Ofsted: too big to not fail
Teaching unions have pointed to Ms Spielman’s lack of teaching experience. In partial defence, she does know her way around education, having amongst other things been involved with the Ark academy chain and acted as Chair of Ofqual, the exams regulator.
A more fundamental issue is whether anyone should be doing the Ofsted job as it stands.
The post’s title is, in full, Her Majesty’s Chief Inspector of Education, Children’s Services and Skills. That is a heck of a lot of responsibilities.
Schools have been inspected in England since the 1830s. The inspectorate was introduced after Parliament began making grants to schools, a reasonable enough justification at the time. For much of the 19th century such central funding was fairly minimal and the role of the inspectorate correspondingly limited. The 1902 Education Act (a Conservative measure, incidentally) established local education authorities and gave them the power to set up new secondary schools; it also gave the LEAs the power to inspect schools, under the general supervision of the national Inspectorate. This was the position for most of the 20th century, until John Major’s government centralised schools inspection under the new Ofsted – then standing for Office for Standards in Education.
Since then, Ofsted has accumulated a range of additional functions. In 2001 it took over from local authorities – more centralisation – the registration and inspection of day care and childminding. In 2007 it took over the Adult Learning Inspectorate, giving it responsibility for post-16 government-funded education outside the universities. At the same time it took on the task of inspecting social care services for children. If that wasn’t enough it moved into the independent sector (previously outside its remit) to oversee their boarding functions as part of its social care remit. It has also pushed for more regulation of home schooling.
These responsibilities are too much for one organisation and no individual, whether Ms Spielman or anyone else, can give them all adequate attention.
The core schools inspection function is in need of an overhaul. Its methodology is heavy-handed and there is a strong suggestion that its inspectors enforce adherence to debatable teaching methods. It has initially missed, and then overreacted, to bad practice in some Muslim-majority schools. Its approach to academies needs sorting out. Even when there are no problems, its communications to schools and thus to parents are full of template-generated banality and tell us little we do not already know or could glean from publicly available data. Policy Exchange have suggested radical changes to Ofsted’s approach which would also save money.

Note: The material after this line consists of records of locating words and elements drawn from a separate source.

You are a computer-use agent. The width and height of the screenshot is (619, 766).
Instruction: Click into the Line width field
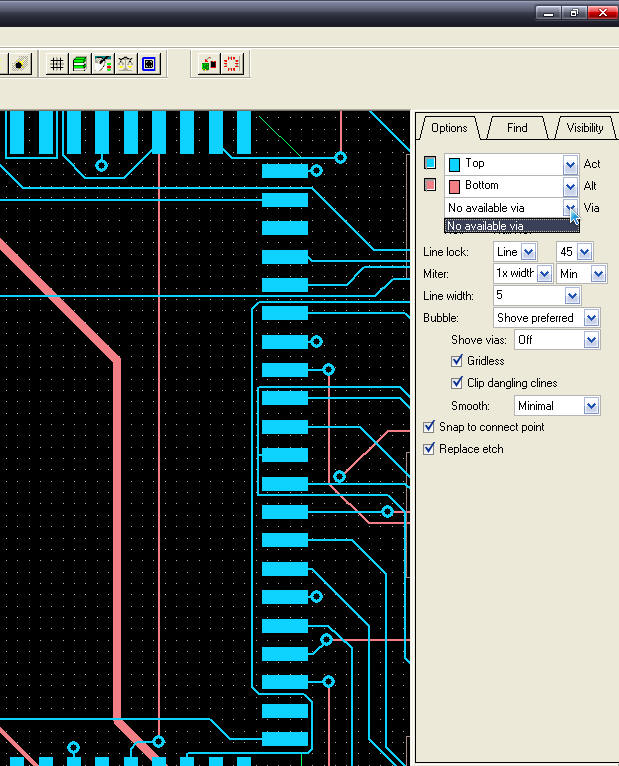pos(528,296)
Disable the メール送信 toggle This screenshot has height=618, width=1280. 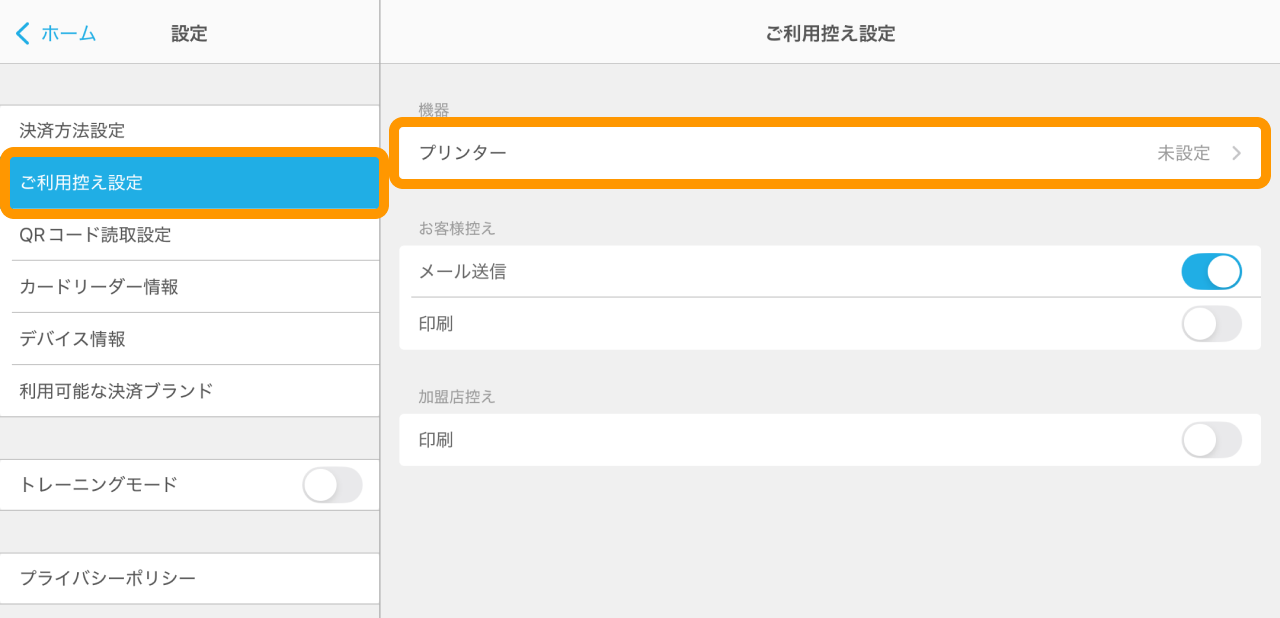coord(1211,272)
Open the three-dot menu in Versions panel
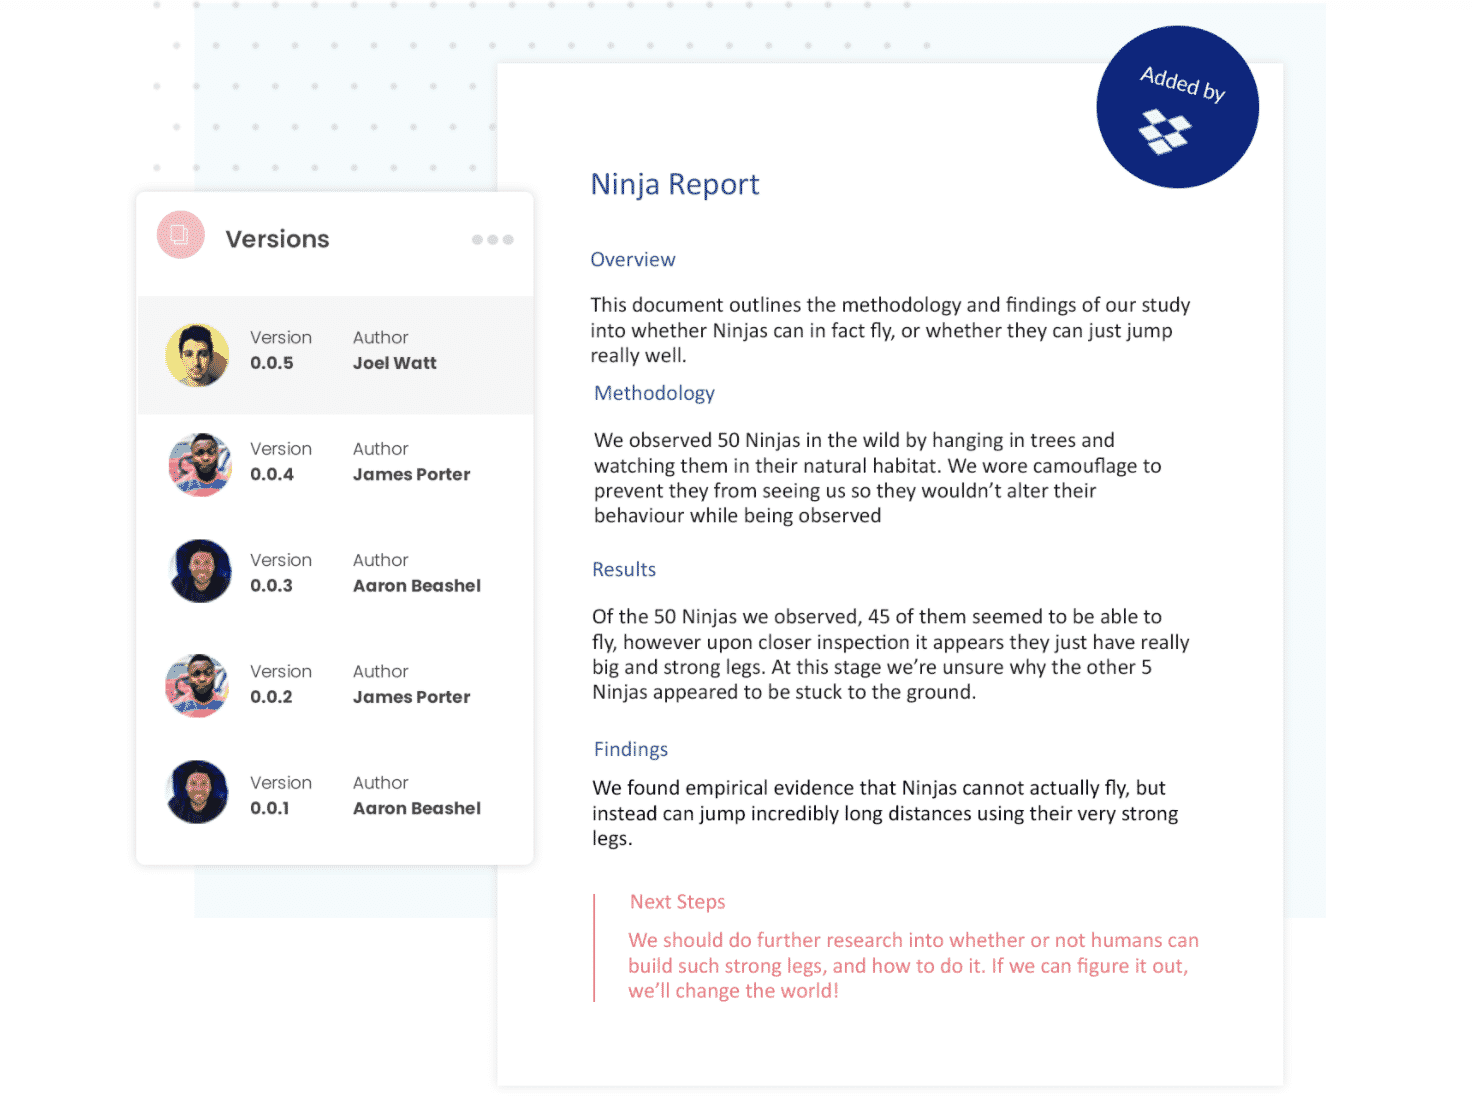The width and height of the screenshot is (1472, 1106). pos(492,240)
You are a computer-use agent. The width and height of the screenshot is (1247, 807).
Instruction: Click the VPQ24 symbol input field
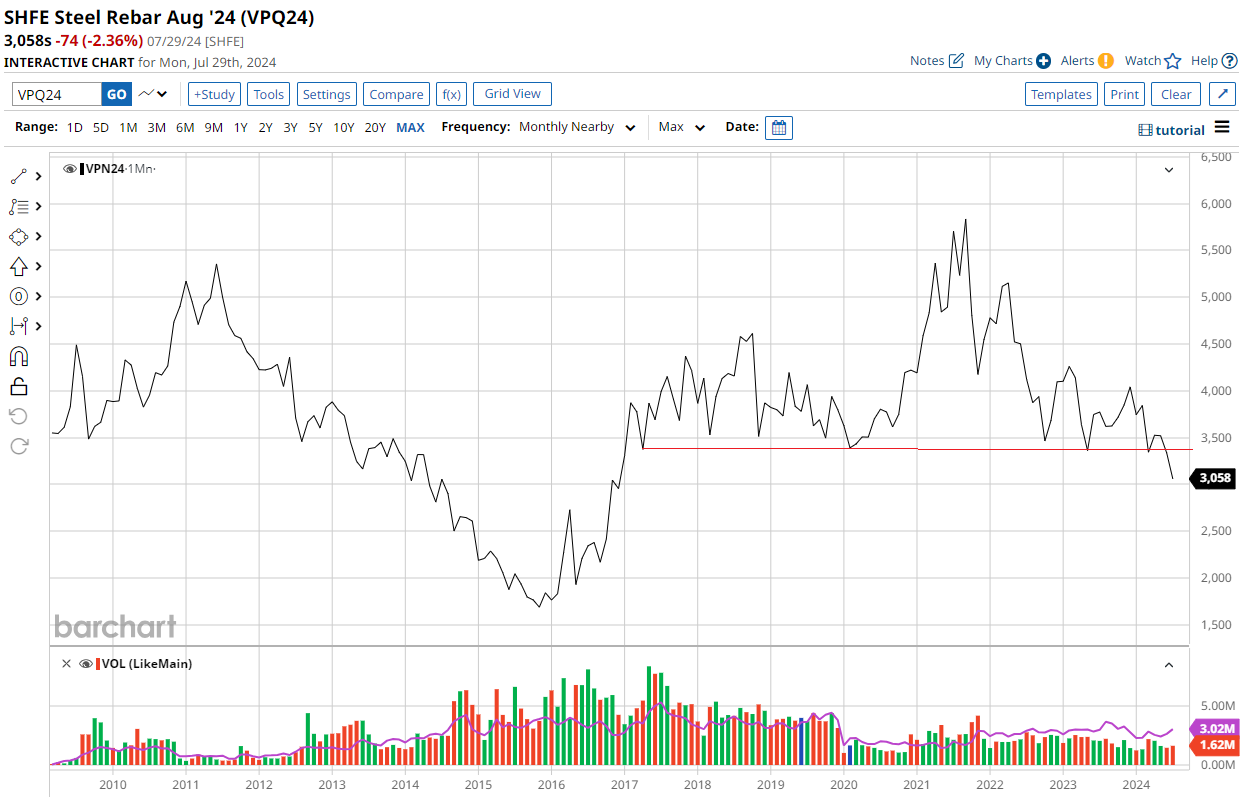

So a reform job there. But what about the other responsibilities? Social care raises a completely different set of issues. The Baby P scandal in Haringey is one demonstration of the inadequacy of Ofsted inspection of social care: another is failure to spot the sexual abuse of children in care in many northern cities (this latter failure is documented by James Tooley and Barrie Craven in the February issue of Economic Affairs).
As for daycare and nursery schooling, regulation has been a disaster for parents and Ofsted must share much of the blame. The rigid inspection system and adherence to the Early Years Foundation Stage – a national curriculum for tiny tots – have driven tens of thousands of childminders out of childcare, and raised the cost and reduced the availability of nurseries.
During the last Parliament, the House of Commons Education Committee called for social care to be split from Ofsted’s responsibilities. They should repeat this call, and also demand that childcare be taken from its remit.
Ofsted is just too big. The proper question for Nicky Morgan is not whether she should persist in the appointment of Amanda Spielman, but whether the Chief Inspector role should exist in its current form.